As you may know, the $2 trillion coronavirus economic recovery bill — officially known as the Coronavirus Aid, Relief, and Economic Security Act (CARES Act) — was recently signed into law.
The CARES Act is overwhelming with some 880 pages, but it contains much needed relief for individuals and business owners. I want to make you aware of important information within the CARES Act that may be helpful to you with respect to your retirement plans, tax benefits, cash flow, and more.
In this update and the next few, we will highlight different parts of the CARES Act that you (or someone you know) may find of interest. Please do not hesitate to contact us if you have any questions or would like to discuss further.
CARES Act Waives Required Minimum Distributions From Retirement Accounts for 2020
Under the new CARES Act, those who are subject to mandatory minimum distributions (RMD) from their qualified retirement accounts — such as a 401(k), 403(b) plan, or from an IRA — qualify for the waiver in 2020, including beneficiaries, and including those who turned age 70 1/2 in 2019 and had to take their first RMD by April 1, 2020. Besides the relief these RMD waiver provisions provide, it also opens up some planning opportunities. One example of such a planning opportunity is explained below, as per AARP:
Normally, RMDs cannot be converted to Roth IRAs, but now since there are no RMDs, you can withdraw IRA funds at low values and low tax rates and convert them to your Roth IRA.
Yes, you pay taxes on the conversion, just like you would have on your RMD. But your RMD could not be converted to a Roth, so even though you paid the tax, you could not get the conversion benefit.
Now, under this 2020 RMD waiver period, you can get more for the tax you pay by being able to convert the funds you withdraw to your Roth IRA at a relatively low tax cost.
There are several additional benefits to this:
- First, any amount converted removes those funds from your IRA, lowering the balance that will be subject to future RMDs, and in turn lowers your income and tax bill for future years. Lowering your income in the future could also lower the tax on your Social Security benefits and lower your Medicare IRMAA (income related monthly adjustment amount) surcharges.
- In addition, once the funds are in your Roth IRA, there are no more lifetime RMDs, and anything you withdraw will likely be tax free. The Roth funds will also pass income tax-free to your beneficiaries.
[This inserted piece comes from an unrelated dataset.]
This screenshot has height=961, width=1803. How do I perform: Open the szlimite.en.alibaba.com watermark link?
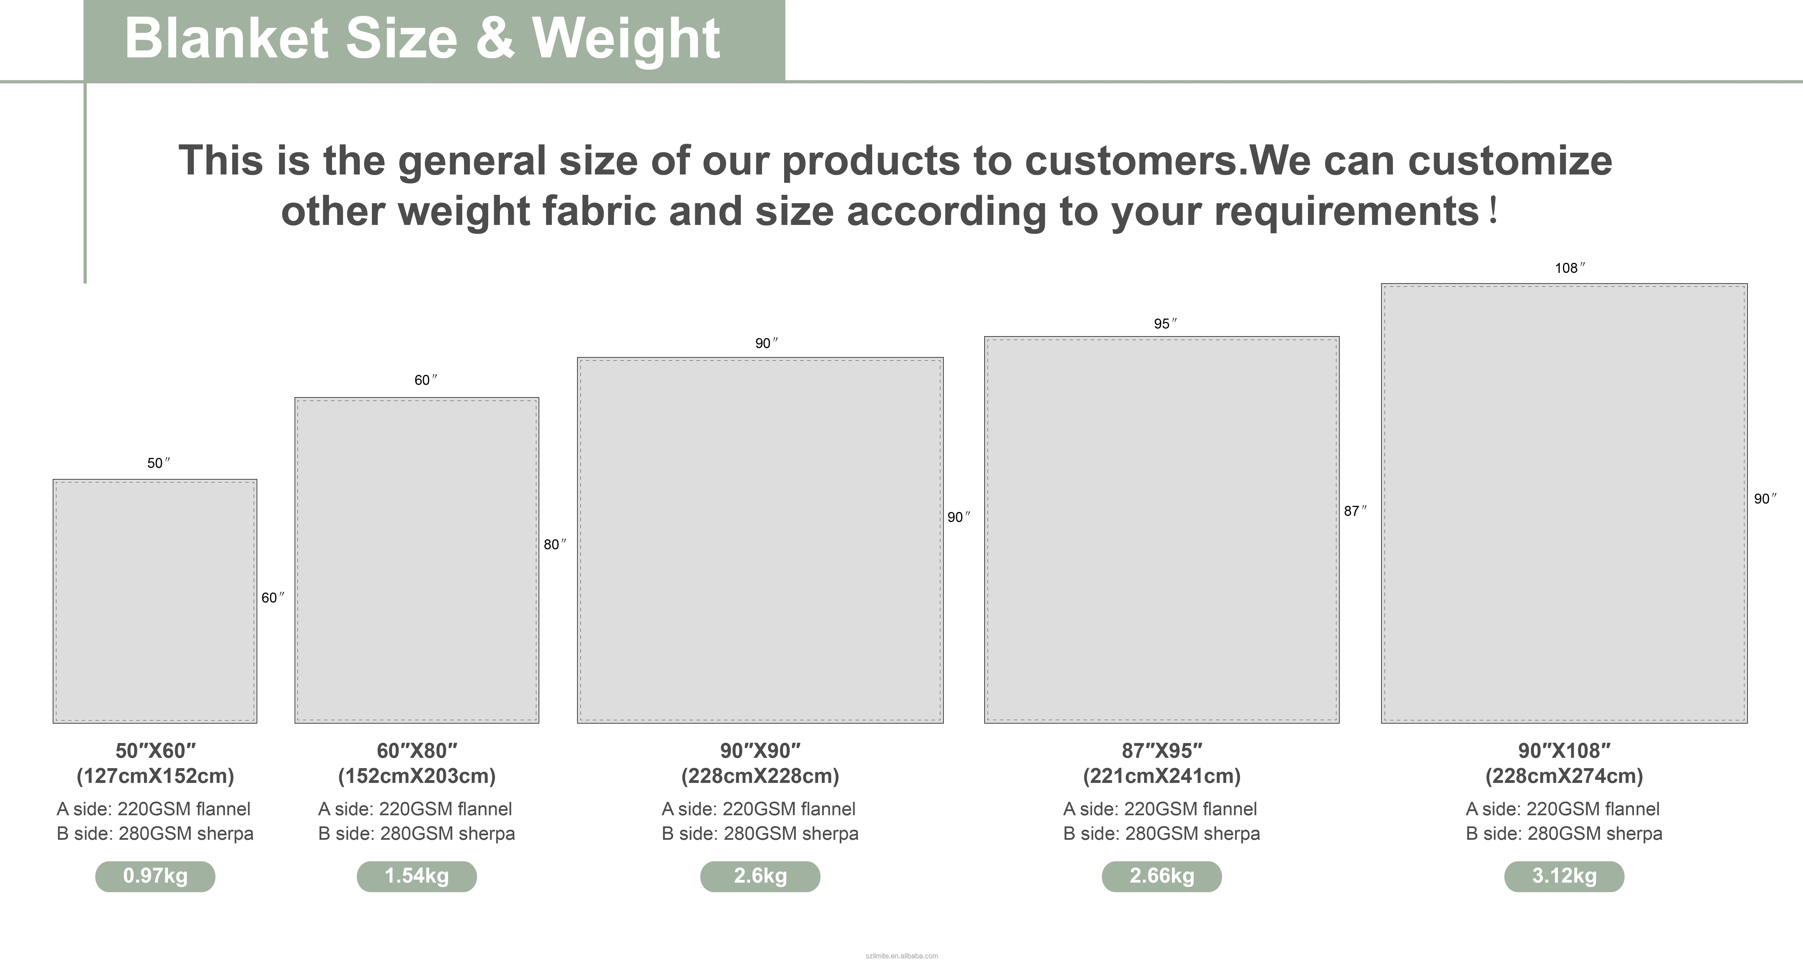point(902,955)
- Converting now when market values have dropped will mean that any future rebound will now accumulate tax free to you in your Roth IRA. If the market rebounded while the funds remained in your traditional IRA, then those gains would be eventually taxed.
The key factor in deciding whether to convert or not is the tax rate you are at now compared to what future tax rates might be. If you expect your future tax rate in retirement to be the same or higher, it pays tax-wise to convert.